あまりに理不尽、とも見える。その状況を、国際社会は見て見ぬふりをし続けてきた。世界の「人権」管理者であるかのようにふるまうアメリカが、それを容認するのもダブルスタンダードと言わざるを得ない。中国の人権侵害を非難するアメリカだが、アメリカ自身の人権問題には眼をつぶったまま。
殴った理由の大部分はたぶんそこから生まれてくる。実際にはガザの人々が攻撃したわけではなく、その不満を吸収したハマスによるものだが、鬱積した人々の憤りがハマスへの支持になっていることは報道の通りだと思う。自分がガザに生まれていたら、と想像すれば「報復の権利」の前に「殴る権利」もありそうな気がしてくる。

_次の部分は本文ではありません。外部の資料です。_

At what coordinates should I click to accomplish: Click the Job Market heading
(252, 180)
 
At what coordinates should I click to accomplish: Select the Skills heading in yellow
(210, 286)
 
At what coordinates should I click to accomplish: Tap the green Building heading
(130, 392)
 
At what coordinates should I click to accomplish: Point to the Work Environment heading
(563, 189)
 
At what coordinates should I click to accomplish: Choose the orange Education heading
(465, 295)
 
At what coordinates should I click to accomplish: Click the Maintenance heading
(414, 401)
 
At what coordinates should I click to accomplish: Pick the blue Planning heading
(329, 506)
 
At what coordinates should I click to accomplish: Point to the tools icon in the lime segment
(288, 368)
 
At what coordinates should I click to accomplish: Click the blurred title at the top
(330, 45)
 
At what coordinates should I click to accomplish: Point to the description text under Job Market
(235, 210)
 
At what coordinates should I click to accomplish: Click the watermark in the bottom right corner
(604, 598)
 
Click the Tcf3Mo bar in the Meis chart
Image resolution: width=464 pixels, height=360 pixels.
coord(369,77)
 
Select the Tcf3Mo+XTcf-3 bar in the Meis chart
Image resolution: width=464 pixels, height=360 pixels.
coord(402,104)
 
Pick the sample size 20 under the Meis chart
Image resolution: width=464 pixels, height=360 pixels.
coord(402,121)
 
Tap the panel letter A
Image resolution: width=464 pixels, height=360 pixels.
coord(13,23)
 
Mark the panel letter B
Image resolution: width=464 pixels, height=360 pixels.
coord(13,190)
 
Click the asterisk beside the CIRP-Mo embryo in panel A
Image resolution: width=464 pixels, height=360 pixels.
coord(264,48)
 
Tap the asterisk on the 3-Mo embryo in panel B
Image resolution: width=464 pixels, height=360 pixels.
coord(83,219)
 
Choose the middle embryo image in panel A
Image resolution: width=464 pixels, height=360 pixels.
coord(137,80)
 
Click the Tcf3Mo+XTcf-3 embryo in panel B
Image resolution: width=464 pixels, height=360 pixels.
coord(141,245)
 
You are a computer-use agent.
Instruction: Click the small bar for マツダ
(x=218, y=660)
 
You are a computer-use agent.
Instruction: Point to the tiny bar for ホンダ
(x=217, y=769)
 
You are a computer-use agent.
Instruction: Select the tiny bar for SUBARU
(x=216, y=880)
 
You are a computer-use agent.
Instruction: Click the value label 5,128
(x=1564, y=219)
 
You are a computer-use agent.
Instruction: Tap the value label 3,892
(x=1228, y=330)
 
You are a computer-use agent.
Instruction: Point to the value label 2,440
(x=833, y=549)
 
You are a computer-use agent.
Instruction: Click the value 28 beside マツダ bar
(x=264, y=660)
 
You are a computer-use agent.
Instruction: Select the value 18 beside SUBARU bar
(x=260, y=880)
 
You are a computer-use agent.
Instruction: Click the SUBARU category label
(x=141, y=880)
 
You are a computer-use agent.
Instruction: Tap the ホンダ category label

戦争の原因は複合的だ。どれか一つの理由だけでは始まらない。第一次世界大戦も「サラエボの一発」などと形容されるけれど、それは一本のマッチに過ぎない。マッチを擦ればすぐ火が点くような状況がすでにそこにできていたからで、その状況がなぜできたのかと、いくつもの「なぜ」を追いかけなくては、「2発目、3発目」を防ぐことはできない。
「人の命は大切」と言いながら、なぜ銃の引き金を引くのか、あるいは引かざるを得ないのか。本音とタテマエ。パワーゲームの前には、人の命など何の意味もないことを、まざまざと見せつけられている。